The Institute’s own report cites evidence that heavy and problem drinkers are far more likely to seek out cheap alcohol and thus to be affected by a minimum price. Katherine Brown, the institute’s director of policy, said that the report would “give policy makers confidence that fulfilling the commitment to introduce this measure in the UK will deliver significant health and social benefits without unfairly penalising moderate drinkers or those on low incomes. The report comes as Scotland’s Court of Session struck down a challenge by the Scotch Whisky Association to the Alcohol (Minimum Pricing) (Scotland) Act 2012, which sets a 50p minimum price on a unit of alcohol (Christie et al., 2013). This meant that Scotland became the first place in the UK to introduce minimum drink pricing, after MSPs passed new laws. Under the plans, it was envisaged that the ­cheapest bottle of wine would be £4.69 and a four-pack of lager would cost at least £3.52. The move had won broad political backing, although Labour refused to support the legislation at the Scottish Parliament. The Alcohol Minimum Pricing Act, which aims to help tackle drink-fuelled violence and associated health problems, cleared its final parliamentary hurdle when MSPs backed it by 86 votes to one, with 32 abstentions. In a landmark ruling applauded by medical groups, a court has judged Scotland’s proposal to set a minimum price on a unit of alcohol as legal and compatible with European law. However, the Scotch Whisky Association and the trade organisation Spirits Europe, which have challenged the legality of minimum pricing, intended to appeal and were confident of success.

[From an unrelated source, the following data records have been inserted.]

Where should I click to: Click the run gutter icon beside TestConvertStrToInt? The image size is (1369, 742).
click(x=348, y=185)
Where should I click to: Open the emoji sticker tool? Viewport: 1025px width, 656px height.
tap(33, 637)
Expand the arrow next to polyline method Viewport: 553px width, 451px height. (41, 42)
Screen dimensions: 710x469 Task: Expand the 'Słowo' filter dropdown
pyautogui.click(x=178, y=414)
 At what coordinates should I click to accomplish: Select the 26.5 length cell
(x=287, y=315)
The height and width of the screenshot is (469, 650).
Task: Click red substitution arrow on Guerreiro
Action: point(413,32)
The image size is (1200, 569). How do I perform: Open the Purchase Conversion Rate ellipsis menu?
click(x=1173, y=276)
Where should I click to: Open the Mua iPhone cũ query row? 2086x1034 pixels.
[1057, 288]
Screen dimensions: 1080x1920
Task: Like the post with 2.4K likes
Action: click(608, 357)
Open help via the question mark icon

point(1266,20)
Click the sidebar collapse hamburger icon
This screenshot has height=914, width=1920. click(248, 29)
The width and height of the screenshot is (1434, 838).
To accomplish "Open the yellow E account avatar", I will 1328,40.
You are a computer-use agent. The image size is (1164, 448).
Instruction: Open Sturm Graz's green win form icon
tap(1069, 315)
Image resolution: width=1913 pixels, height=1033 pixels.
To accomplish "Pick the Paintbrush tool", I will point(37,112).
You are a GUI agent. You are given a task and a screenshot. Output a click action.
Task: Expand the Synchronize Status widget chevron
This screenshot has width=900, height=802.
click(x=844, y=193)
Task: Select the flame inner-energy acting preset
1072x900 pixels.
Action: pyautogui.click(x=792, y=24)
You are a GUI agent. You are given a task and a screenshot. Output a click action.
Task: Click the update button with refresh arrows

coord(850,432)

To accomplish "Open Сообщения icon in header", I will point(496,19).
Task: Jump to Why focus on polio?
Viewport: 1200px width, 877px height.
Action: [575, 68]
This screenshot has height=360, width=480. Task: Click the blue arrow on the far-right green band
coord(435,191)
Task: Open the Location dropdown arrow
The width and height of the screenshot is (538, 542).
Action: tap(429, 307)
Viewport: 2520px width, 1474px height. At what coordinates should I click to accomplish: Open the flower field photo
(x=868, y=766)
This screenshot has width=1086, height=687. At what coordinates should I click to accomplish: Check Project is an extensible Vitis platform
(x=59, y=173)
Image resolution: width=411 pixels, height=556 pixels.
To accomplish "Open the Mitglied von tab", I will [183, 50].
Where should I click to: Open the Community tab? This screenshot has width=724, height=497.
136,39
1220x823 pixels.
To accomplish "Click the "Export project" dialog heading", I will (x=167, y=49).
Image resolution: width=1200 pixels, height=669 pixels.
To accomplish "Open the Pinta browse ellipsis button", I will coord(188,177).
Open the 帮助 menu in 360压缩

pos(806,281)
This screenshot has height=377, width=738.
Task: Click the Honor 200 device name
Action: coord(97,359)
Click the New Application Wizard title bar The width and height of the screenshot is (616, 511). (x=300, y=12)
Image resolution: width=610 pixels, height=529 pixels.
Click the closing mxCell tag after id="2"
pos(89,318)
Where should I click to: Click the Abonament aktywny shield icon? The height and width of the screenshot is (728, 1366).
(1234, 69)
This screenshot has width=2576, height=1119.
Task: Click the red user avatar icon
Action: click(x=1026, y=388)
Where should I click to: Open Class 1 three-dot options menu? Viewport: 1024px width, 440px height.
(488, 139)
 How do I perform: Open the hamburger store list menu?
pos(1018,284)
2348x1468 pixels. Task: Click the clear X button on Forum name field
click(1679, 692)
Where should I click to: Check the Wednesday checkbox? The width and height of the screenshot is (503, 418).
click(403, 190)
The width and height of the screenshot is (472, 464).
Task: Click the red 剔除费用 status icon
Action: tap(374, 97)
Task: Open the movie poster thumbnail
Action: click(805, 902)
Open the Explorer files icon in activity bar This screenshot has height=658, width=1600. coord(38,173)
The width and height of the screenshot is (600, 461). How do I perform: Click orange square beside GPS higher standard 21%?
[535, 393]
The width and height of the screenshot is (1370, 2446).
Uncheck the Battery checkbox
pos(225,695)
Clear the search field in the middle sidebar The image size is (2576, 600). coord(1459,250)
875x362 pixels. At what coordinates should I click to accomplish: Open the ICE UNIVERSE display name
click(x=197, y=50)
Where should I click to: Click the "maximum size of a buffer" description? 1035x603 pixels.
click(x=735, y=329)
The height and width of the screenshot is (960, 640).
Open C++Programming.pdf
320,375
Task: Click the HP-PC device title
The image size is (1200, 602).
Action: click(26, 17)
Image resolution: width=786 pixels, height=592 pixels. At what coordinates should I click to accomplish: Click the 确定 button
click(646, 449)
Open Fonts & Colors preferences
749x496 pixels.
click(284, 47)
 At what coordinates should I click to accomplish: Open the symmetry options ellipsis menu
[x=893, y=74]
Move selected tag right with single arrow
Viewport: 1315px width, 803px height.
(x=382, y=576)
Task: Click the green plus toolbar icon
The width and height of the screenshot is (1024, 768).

One suspects that this story is not over, yet, irrespective of the Government’s obvious turmoil over lobbying.

References

Christie B. Minimum alcohol price is compatible with EU law, says Scottish court. BMJ 2013;346:f2925.

Stockwell T, Thomas G. Is alcohol too cheap in the UK? Setting the case for a minimum unit price for alcohol. Apr 2013. http://www.ias.org.uk/uploads/pdf/News%20stories/iasreport-thomas-stockwell-april2013.pdf

Stockwell T, Zhao J, Martin G, Macdonald S, Valance K, Treno A, et al. Minimum alcohol prices and outlet densities in British Columbia, Canada: estimated impacts on alcohol attributable hospital admissions. Am J Public Health. Published online ahead of print April 18, 2013: e1–e7.

Stockwell T, Zhao J, Giesbrecht N, Macdonald S, Thomas G, Wettlaufer A. The raising of minimum alcohol prices in Saskatchewan, Canada: impacts on consumption and implications for public health. Am J Public Health. 2012 Dec;102(12):e103-10. doi: 10.2105/AJPH.2012.301094. Epub 2012 Oct 18.

Zhao J, Stockwell T, Martin G, Macdonald S, Valance K, Treno A, et al. The relationship between changes to minimum alcohol price, outlet densities and alcohol-related death in British Columbia, 2002-2009. Addiction, Volume 108, Issue 6, pages 1059–106.